The process of adding numbers is much easier than multiplying numbers, and this is the point of the method. We’ve taken a relatively complicated problem (multiplying two numbers that have many digits) and converted it to a much easier problem (adding two numbers that have many digits). Now we have to convert the result back into the realm of the initial problem.

Next, we convert $\log_{10} (AB) = 9.01261$ to exponential form:

$AB = 10^{9.01261} = 10^{0.01261} \times 10^9$

Using a table of “anti-logarithms,” as they were called back then (i.e., a table of powers of $10$), we read that:

$10^{0.012} = 1.028$    and    $10^{0.013} = 1.030$

Interpolating again, we get the approximation that

$AB = 1.0292 \times 10^9$

Using a hand calculator, the result is

$AB = 1.029460579 \times 10^9$

so the approximation using logarithms is correct to four significant figures.

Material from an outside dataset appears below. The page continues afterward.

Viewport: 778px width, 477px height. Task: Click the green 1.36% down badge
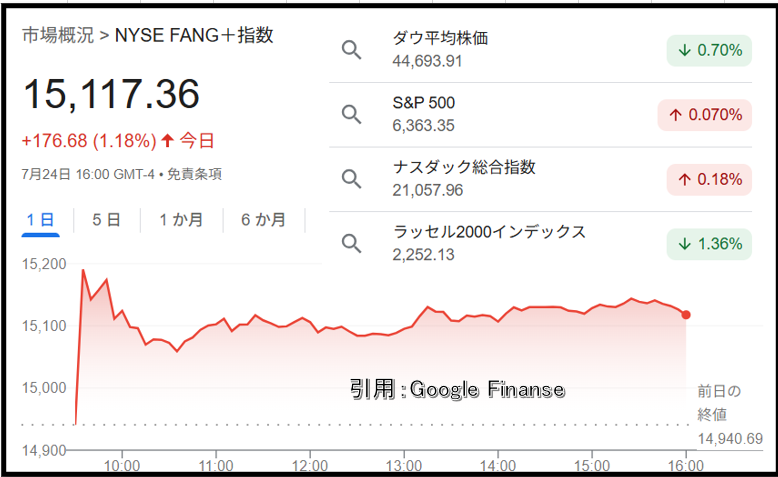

The only way to really appreciate how much work is saved using logarithms is to actually multiply $A$ and $B$ by hand.

Besides the value in taking a little trip down memory lane (which is always useful for students, to inform them about how things were done in the past), there is a more general lesson that one can take from this little calculation technique.

IDEA: If you are having difficulty solving a mathematics problem, see if it is possible to transfer the problem into a different realm, where it is easier to solve a related problem, and then transfer the result back into the initial realm to obtain the solution to the original problem.

This is a valuable problem-solving idea. Another example of this idea is the use of Laplace transforms in solving certain differential equations. The idea is to convert a differential equation into an algebraic equation, solve the algebraic equation (which is easier than solving the differential equation directly), and then use an inverse transform to convert the resulting algebraic expression back into the realm of the original problem.

Pedagogically, it’s very useful to have the logarithm example of this post in your back pocket before you encounter Laplace transforms; once you realize they are both instances of the same basic idea, it helps you to understand the big picture in which Laplace transforms are writ, and it helps you to get the hang of the Laplace transform method.

There are lots of other instances of the same basic idea. There are lots of other integral transforms (Fourier transforms are just one type), and in signal processing one frequently switches back and forth from the time domain to the frequency domain. Integral transforms are also used in the computer software that converts raw data from medical imaging devices to the lovely images that doctors then peruse. The same ideas are used in analyzing crystal structure using X-ray diffraction, and more generally in quantum mechanics one often switches from configuration-space representations to momentum-space representations. (The crystallographers speak of “space” and “reciprocal space,” and also reciprocal basis, and reciprocal lattice.)

One also encounters the same idea in a technique for solving troublesome real improper integrals: One switches to the complex domain, evaluates a related contour integral using the techniques of complex analysis, then switches back to the real line to evaluate the real integral.

Back to the technique described in this post. The same idea can also be used to divide numbers with many digits, and to raise a number to another number; one just uses the appropriate properties of logarithms. Try it for yourself and see if you can get this to work!

(This post first appeared at my other (now deleted) blog, and was transferred to this blog on 22 January 2021.)